Dual vector spaces

The dual space of an $R$-module $M$ is the $R$-module of $R$-linear maps $M \to R$.

Main definitions

• Duals and transposes:
  • Module.Dual R M defines the dual space of the R-module M, as M →ₗ[R] R.
  • Module.dualPairing R M is the canonical pairing between Dual R M and M.
  • Module.Dual.eval R M : M →ₗ[R] Dual R (Dual R) is the canonical map to the double dual.
  • Module.Dual.transpose is the linear map from M →ₗ[R] M' to Dual R M' →ₗ[R] Dual R M.
  • LinearMap.dualMap is Module.Dual.transpose of a given linear map, for dot notation.
  • LinearEquiv.dualMap is for the dual of an equivalence.
• Submodules:
  • Submodule.dualRestrict W is the transpose Dual R M →ₗ[R] Dual R W of the inclusion map.
  • Submodule.dualAnnihilator W is the kernel of W.dualRestrict. That is, it is the submodule of dual R M whose elements all annihilate W.
  • Submodule.dualPairing W is the canonical pairing between Dual R M ⧸ W.dualAnnihilator and W. It is nondegenerate for vector spaces (Subspace.dualPairing_nondegenerate).

Main results

• Annihilators:
  • Module.dualAnnihilator_gc R M is the antitone Galois correspondence between Submodule.dualAnnihilator and Submodule.dualCoannihilator.
• Finite-dimensional vector spaces:
  • Module.evalEquiv is the equivalence V ≃ₗ[K] Dual K (Dual K V)
  • Module.mapEvalEquiv is the order isomorphism between subspaces of V and subspaces of Dual K (Dual K V).

@[reducible, inline]

abbrev Module.Dual (R : Type u_1) (M : Type u_3) [CommSemiring R] [AddCommMonoid M] [Module R M] : Type (max u_3 u_1)

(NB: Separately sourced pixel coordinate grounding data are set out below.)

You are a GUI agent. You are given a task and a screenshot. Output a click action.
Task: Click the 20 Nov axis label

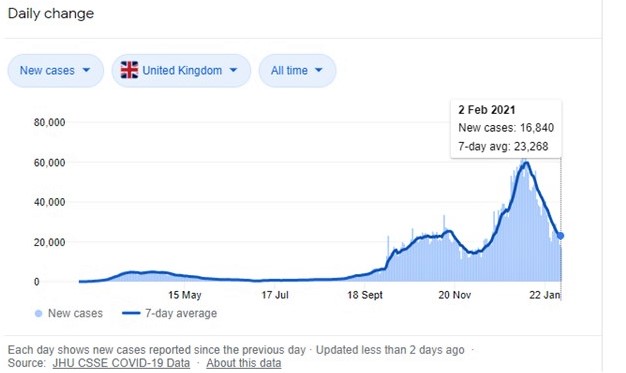454,295
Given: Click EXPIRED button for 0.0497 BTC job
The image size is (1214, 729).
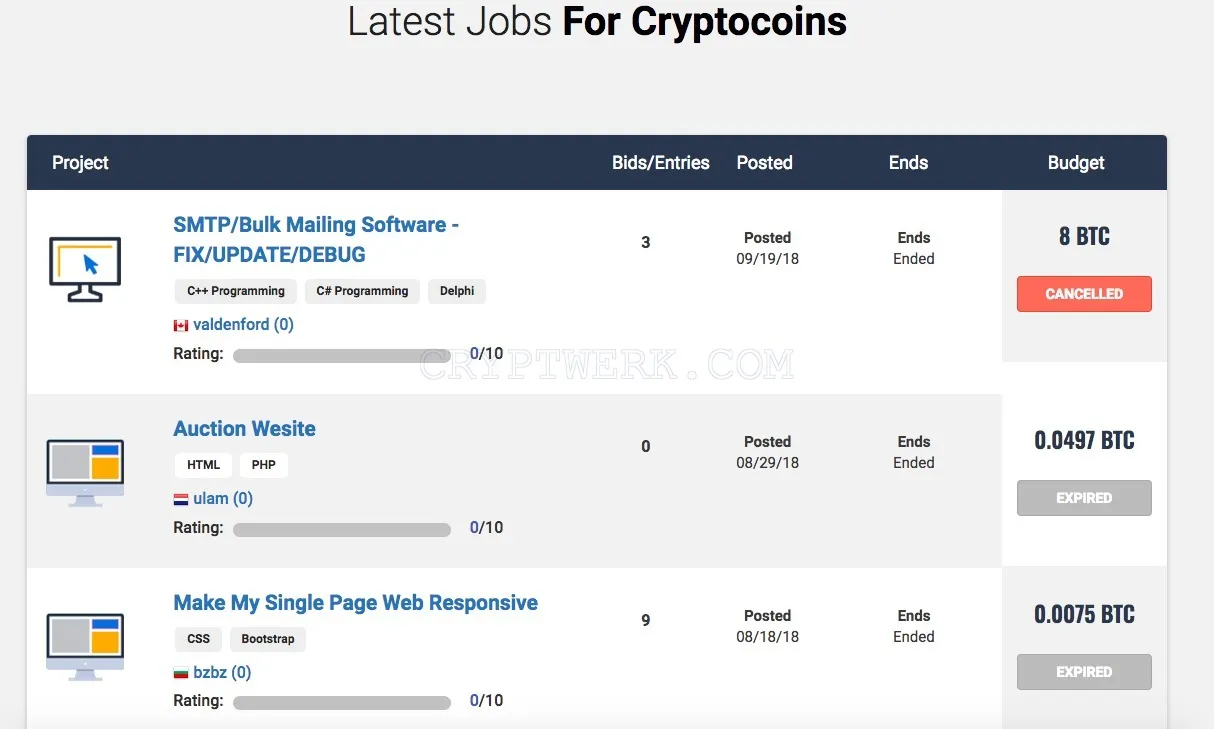Looking at the screenshot, I should (1084, 498).
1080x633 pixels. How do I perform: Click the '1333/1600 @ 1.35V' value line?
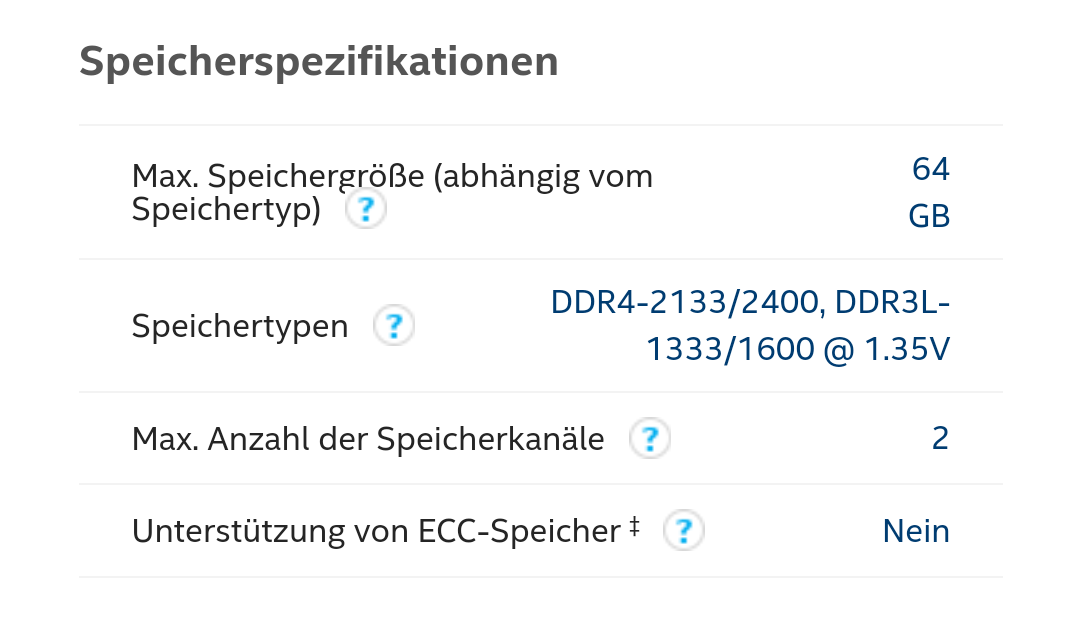point(798,349)
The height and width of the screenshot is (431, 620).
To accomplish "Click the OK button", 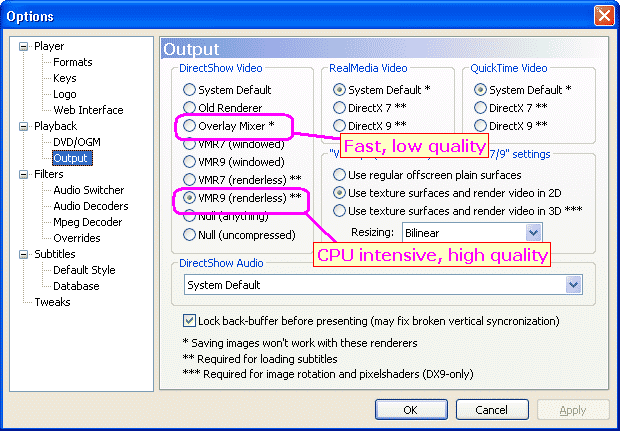I will click(x=410, y=410).
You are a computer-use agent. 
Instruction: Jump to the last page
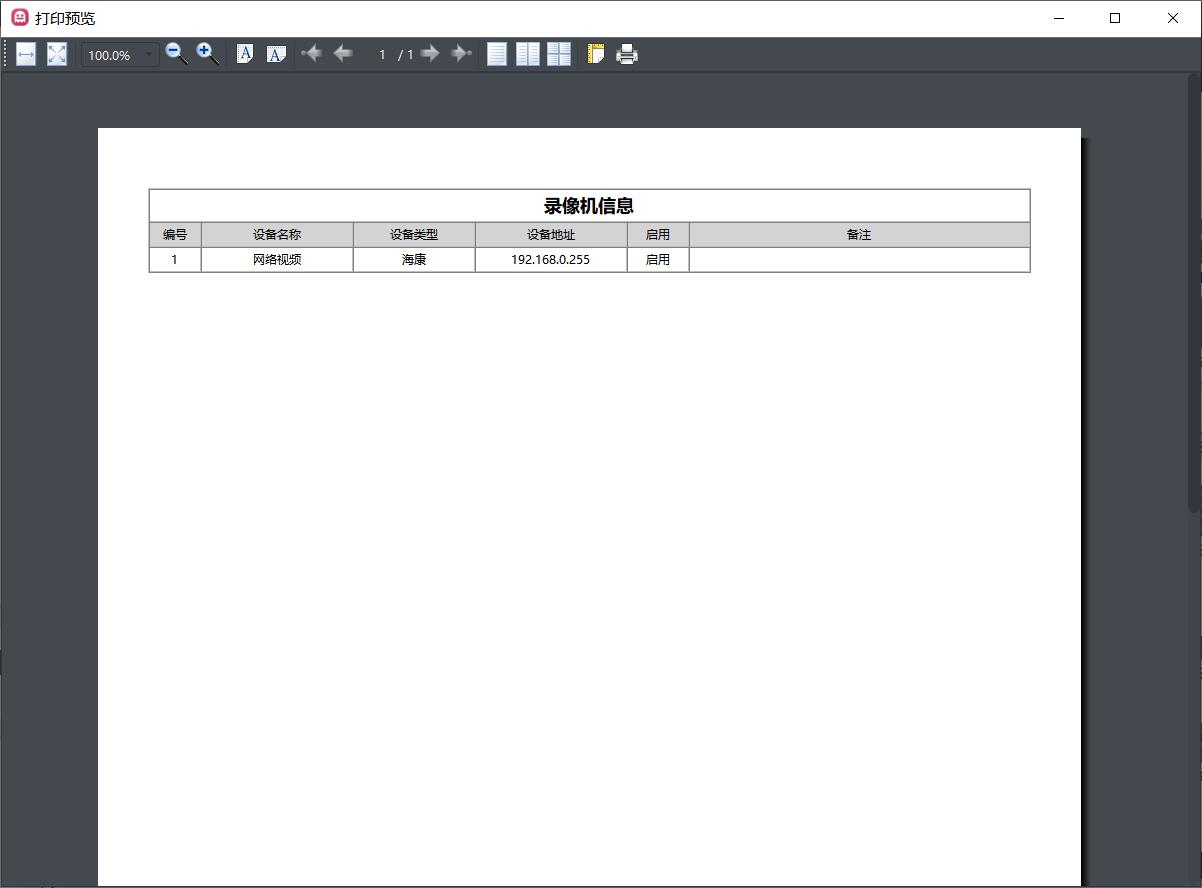click(x=461, y=54)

The dual space of an R-module M is the R-module of linear maps M → R.

Equations

• Module.Dual R M = (M →ₗ[R] R)

def Module.dualPairing (R : Type u_4) (M : Type u_5) [CommSemiring R] [AddCommMonoid M] [Module R M] : Dual R M →ₗ[R] M →ₗ[R] R

The canonical pairing of a vector space and its algebraic dual.

Equations

• Module.dualPairing R M = LinearMap.id

@[simp]

theorem Module.dualPairing_apply (R : Type u_1) (M : Type u_3) [CommSemiring R] [AddCommMonoid M] [Module R M] (v : Dual R M) (x : M) : ((dualPairing R M) v) x = v x

instance Module.Dual.instInhabited (R : Type u_1) (M : Type u_3) [CommSemiring R] [AddCommMonoid M] [Module R M] : Inhabited (Dual R M)

Equations

• Module.Dual.instInhabited R M = { default := 0 }

def Module.Dual.eval (R : Type u_1) (M : Type u_3) [CommSemiring R] [AddCommMonoid M] [Module R M] : M →ₗ[R] Dual R (Dual R M)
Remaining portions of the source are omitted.